## WORK ORDER:
Read the listing and extract each line that includes the word "computer".

## GIVEN ENTRIES:
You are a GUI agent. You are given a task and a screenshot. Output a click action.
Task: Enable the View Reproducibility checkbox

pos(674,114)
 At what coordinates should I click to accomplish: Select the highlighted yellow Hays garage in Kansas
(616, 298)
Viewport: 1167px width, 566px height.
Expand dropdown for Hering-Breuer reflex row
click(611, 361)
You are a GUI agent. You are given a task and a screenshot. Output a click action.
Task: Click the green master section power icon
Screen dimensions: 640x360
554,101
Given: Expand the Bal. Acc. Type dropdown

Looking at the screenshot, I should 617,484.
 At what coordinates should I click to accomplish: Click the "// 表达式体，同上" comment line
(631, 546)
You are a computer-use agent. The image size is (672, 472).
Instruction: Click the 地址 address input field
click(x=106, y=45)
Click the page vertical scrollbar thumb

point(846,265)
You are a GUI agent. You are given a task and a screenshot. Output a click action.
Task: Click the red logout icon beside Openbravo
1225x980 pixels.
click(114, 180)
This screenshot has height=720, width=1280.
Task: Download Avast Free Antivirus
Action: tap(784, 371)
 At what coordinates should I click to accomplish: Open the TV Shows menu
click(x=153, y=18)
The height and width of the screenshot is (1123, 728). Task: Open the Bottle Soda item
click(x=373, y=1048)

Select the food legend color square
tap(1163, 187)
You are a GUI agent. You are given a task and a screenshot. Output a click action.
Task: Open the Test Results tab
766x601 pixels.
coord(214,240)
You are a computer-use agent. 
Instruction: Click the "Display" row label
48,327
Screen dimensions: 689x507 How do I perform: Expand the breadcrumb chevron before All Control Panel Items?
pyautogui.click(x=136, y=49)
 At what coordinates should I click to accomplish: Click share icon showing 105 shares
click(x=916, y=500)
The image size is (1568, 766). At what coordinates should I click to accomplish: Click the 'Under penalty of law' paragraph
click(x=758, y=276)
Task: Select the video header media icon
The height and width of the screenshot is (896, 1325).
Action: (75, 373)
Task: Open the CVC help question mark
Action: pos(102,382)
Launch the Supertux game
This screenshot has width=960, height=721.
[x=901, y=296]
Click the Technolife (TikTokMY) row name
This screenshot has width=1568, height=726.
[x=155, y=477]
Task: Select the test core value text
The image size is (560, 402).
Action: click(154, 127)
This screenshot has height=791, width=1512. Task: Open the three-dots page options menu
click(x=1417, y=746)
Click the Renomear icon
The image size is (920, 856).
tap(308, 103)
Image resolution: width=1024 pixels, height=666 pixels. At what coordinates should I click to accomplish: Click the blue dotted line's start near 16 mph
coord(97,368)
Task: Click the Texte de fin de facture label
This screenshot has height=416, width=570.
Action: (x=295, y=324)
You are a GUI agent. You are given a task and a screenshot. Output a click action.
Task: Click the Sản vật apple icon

## ANSWER TO THIS PROBLEM:
You are a computer-use agent. The image size is (672, 472).
You are a computer-use agent. 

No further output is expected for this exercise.